**Work instruction**
Tally the lines containing "computer" in this data. Respond with the tally alone.

Collected data entries
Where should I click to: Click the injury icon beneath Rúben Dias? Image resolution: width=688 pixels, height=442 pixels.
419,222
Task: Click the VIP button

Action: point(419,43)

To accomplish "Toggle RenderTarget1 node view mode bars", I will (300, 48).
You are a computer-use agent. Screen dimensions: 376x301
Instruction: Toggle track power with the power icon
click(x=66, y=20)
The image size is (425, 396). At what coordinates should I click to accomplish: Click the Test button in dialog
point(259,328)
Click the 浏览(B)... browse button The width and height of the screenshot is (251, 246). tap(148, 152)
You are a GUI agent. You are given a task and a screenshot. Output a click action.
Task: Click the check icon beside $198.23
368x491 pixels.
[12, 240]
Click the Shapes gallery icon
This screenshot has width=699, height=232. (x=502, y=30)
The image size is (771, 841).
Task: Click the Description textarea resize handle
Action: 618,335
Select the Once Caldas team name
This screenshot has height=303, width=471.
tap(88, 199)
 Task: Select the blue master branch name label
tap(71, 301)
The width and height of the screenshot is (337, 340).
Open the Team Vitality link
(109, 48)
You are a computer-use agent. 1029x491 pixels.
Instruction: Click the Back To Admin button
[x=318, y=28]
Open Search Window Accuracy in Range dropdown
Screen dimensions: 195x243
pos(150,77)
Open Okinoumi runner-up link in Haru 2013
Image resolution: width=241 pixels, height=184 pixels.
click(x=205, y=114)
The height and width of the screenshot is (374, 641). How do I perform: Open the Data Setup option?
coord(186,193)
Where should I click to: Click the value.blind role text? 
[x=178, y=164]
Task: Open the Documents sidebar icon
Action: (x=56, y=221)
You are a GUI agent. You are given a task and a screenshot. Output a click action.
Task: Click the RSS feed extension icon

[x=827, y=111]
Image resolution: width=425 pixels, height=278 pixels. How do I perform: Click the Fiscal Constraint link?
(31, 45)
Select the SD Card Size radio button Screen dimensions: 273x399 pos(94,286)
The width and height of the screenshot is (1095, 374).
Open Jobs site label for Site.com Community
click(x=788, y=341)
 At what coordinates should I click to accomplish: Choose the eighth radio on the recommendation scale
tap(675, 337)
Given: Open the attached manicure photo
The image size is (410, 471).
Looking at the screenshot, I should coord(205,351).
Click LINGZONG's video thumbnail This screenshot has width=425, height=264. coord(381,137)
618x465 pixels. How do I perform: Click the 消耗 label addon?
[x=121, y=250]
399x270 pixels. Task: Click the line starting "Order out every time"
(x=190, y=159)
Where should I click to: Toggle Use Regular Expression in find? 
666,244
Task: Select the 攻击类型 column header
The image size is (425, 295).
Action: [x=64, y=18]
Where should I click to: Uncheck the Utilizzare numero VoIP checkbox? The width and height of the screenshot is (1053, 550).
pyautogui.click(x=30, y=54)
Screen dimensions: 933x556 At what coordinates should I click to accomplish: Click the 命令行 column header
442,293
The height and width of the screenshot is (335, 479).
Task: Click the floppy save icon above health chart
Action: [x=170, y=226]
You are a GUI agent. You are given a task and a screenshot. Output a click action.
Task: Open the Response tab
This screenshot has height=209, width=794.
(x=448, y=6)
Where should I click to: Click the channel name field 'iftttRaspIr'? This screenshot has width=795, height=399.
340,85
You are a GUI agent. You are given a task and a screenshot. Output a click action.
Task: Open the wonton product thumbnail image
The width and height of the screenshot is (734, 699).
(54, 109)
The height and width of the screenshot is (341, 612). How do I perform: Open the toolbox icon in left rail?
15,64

**Exercise solution**
2